I just want what’s best for the world, and luckily, what’s best for the world is what’s best for Dean, too. Who wants an absent God, anyways? Let _me_ stamp out the angels and bring in a new world order, one where we don’t need to constantly bend the knee to a father who couldn’t care less about us. 

Shot of Sam/Lucifer in an abandoned church, turning all the crosses upside down.

SAM/LUCIFER

Dean won’t admit it, but he was _happy_ in hell. I want him to choose me, so he can go back to being his true, authentic self. I mean, have you _seen_ that guy in a fight? He’s so bloodthirsty, _I_ almost feel outclassed by him.

Cut to a sequence of shots of an ATTRACTIVE BLONDE WOMAN playing the role of MICHAEL. He stands awkwardly, ignoring producer cues in favor of looking uncomfortable and angry. 

MICHAEL 

WHAT HAVE YOU DONE, GABRIEL? WHY DID YOU PUT ME IN THIS STRANGE BODY? SHE CANNOT CONTAIN ME FOR LONG. I DO NOT CARE FOR THIS FARCE.

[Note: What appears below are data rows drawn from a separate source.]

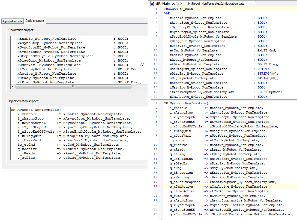The image size is (297, 220).
Task: Open the MyRobot_NonTemplate.Configuration data tab
Action: pyautogui.click(x=216, y=4)
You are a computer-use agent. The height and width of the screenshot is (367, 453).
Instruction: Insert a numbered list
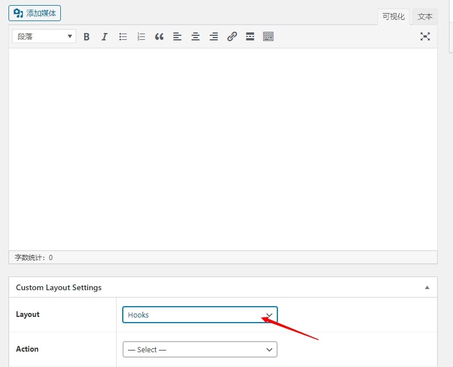point(141,36)
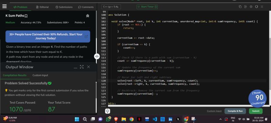Open the hamburger menu
The image size is (271, 123).
click(4, 6)
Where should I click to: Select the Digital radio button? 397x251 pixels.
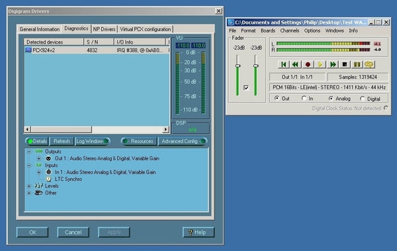point(363,99)
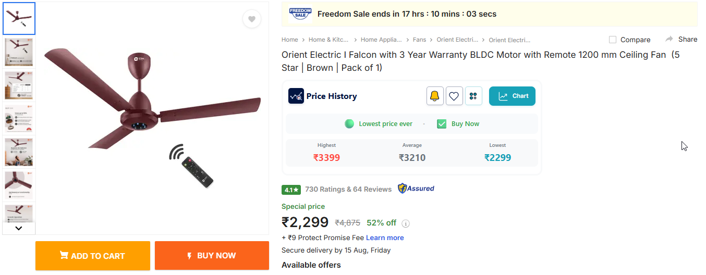Open the 730 Ratings & 64 Reviews link

(348, 189)
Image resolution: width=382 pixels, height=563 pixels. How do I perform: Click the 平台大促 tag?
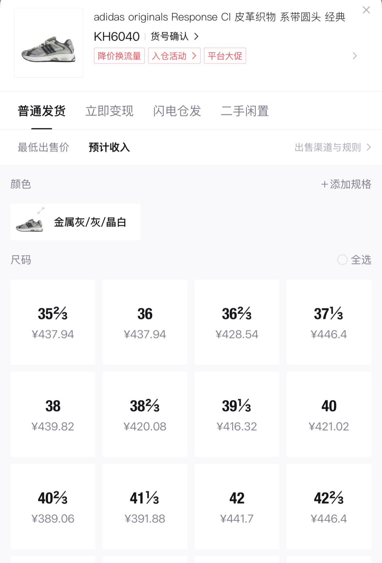pos(225,56)
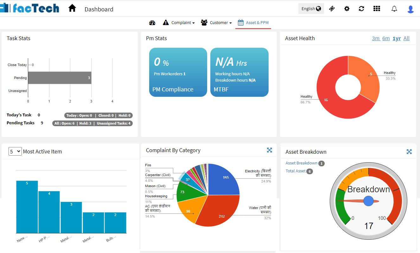Screen dimensions: 420x253
Task: Check notifications via the bell icon
Action: [394, 9]
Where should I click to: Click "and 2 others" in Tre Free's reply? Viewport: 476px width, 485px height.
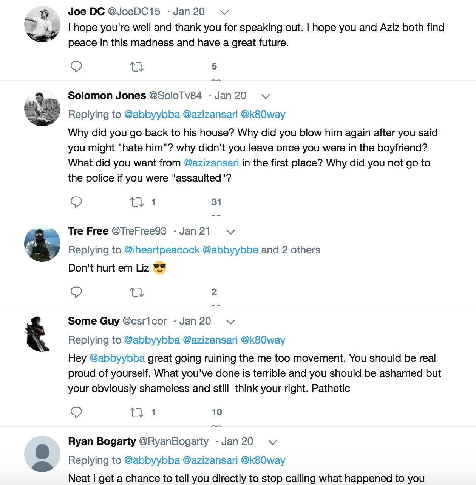291,250
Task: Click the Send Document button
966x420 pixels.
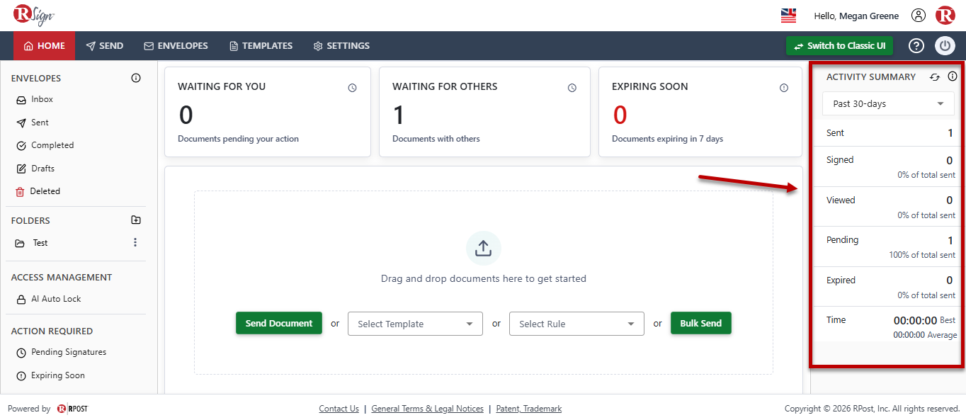Action: click(x=279, y=323)
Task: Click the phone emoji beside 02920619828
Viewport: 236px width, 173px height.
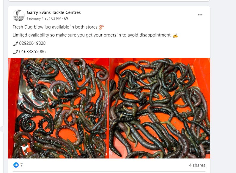Action: 15,44
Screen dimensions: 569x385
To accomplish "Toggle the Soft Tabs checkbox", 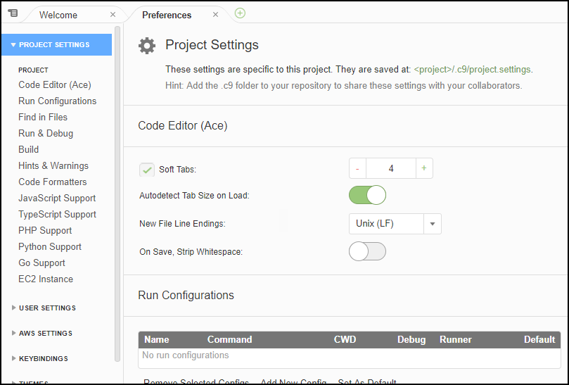I will point(147,170).
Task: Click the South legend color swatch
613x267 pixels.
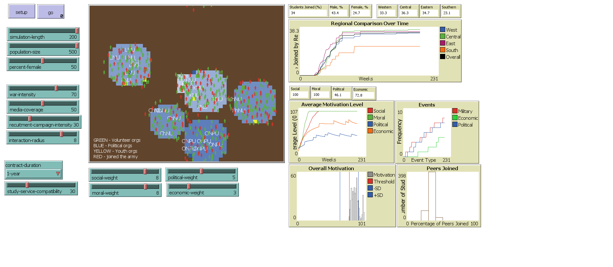Action: tap(442, 50)
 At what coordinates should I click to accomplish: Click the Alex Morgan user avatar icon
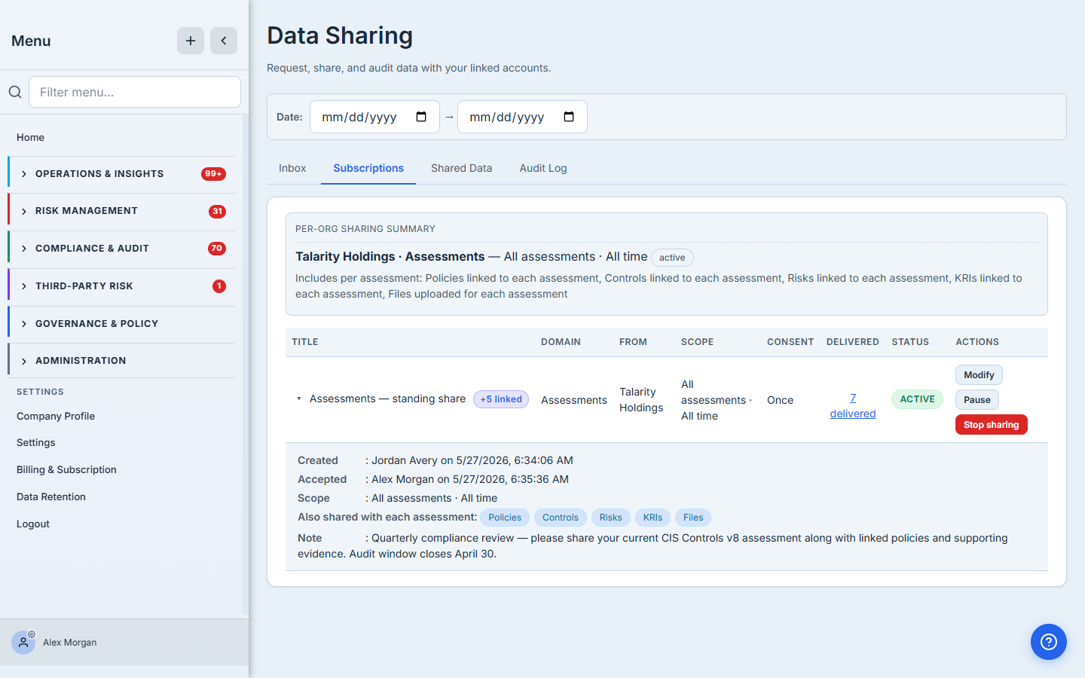click(x=23, y=643)
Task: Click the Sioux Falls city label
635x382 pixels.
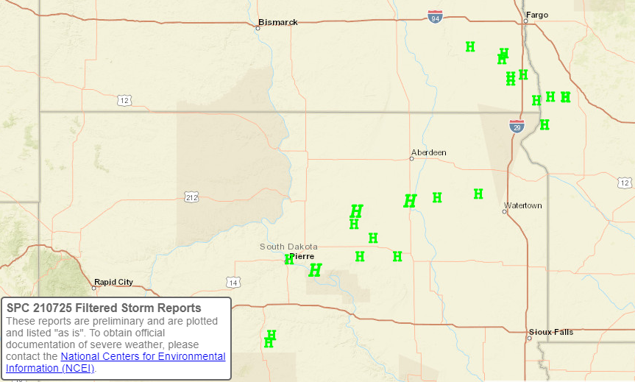Action: (551, 332)
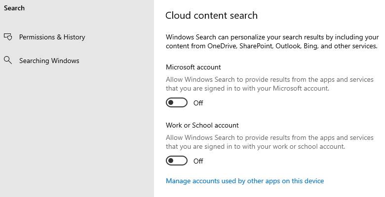This screenshot has height=197, width=385.
Task: Open the Permissions & History page
Action: (52, 37)
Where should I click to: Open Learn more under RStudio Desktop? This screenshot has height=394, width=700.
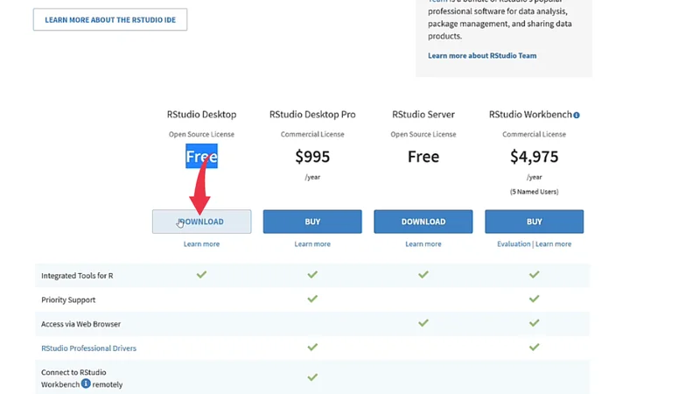(x=201, y=244)
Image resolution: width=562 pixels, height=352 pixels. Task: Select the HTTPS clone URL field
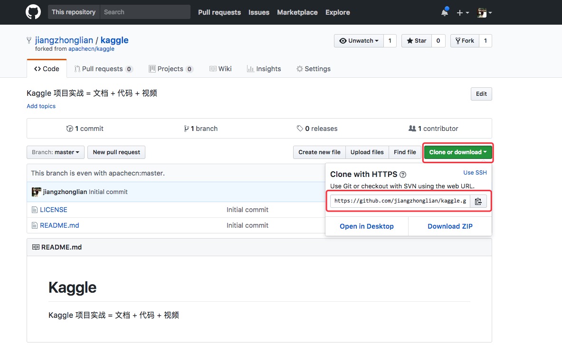pyautogui.click(x=400, y=201)
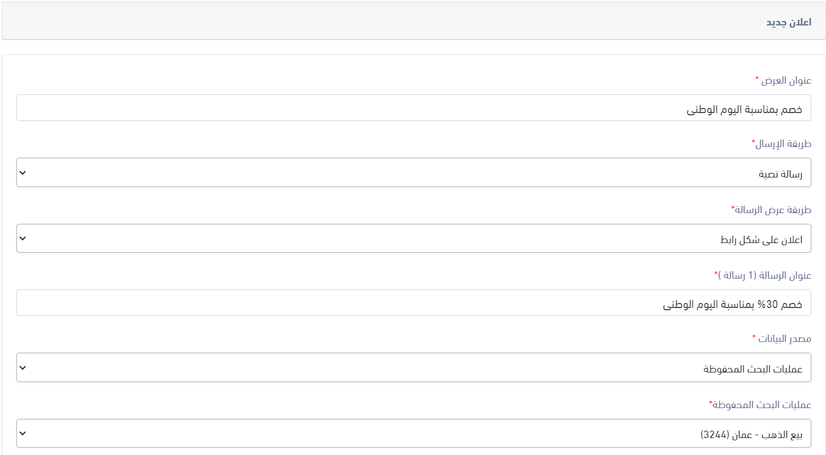
Task: Click the 'عمليات البحث المحفوظة' label above the last dropdown
Action: point(762,405)
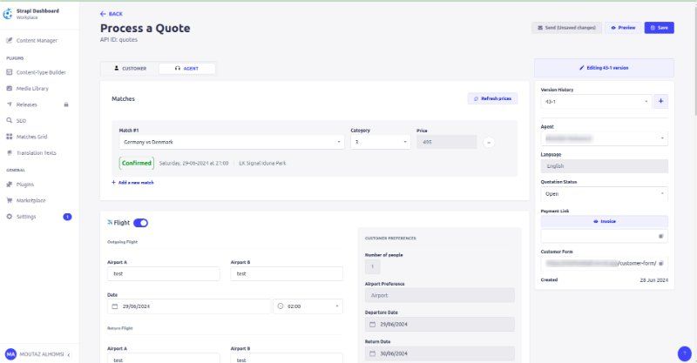
Task: Click the plus icon beside Version History
Action: tap(660, 102)
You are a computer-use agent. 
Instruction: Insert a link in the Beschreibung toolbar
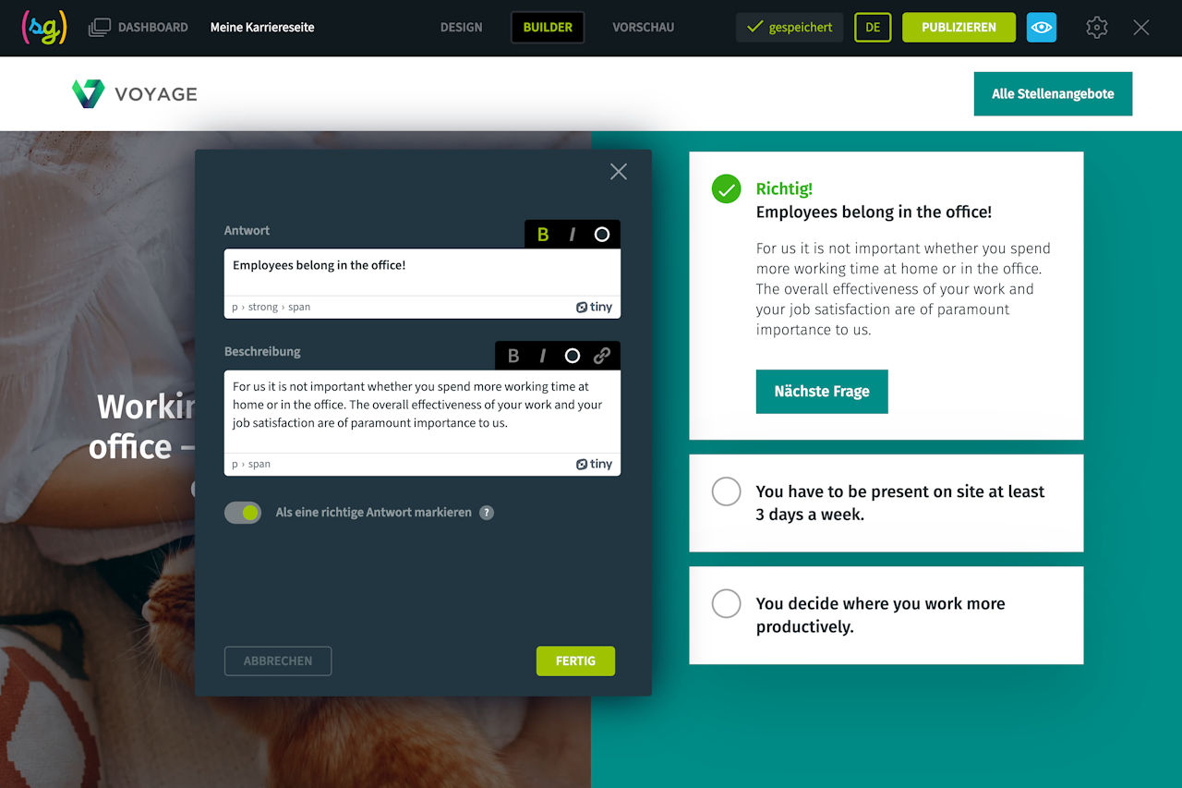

Cut to a shot of CASTIEL, walking through the Mediterranean garden, following a bumblebee, his trenchcoat flapping gently in the wind.

CASTIEL 

No, I don’t want Dean to turn into a demon, or say yes to Michael. I know him, and I know he won’t do either of those things, no matter how much a certain _someone_

_(he glares directly into the camera)_

CASTIEL (con’t)

tries to make him. 

Cut to a sequence of shots of Dean and Castiel sitting on two adjacent park benches by a lake. Dean and Castiel sitting in the Impala. Castiel standing over Dean’s bed in the dark. 

CASTIEL

How did you get that footage? 

GABRIEL _(from behind the camera)_

Doesn’t matter. Why don’t you fill the audience in on your more _romantic_ feelings towards our Bachelor?

CASTIEL _(flustered)_

I -- I don’t see how that would be relevant. 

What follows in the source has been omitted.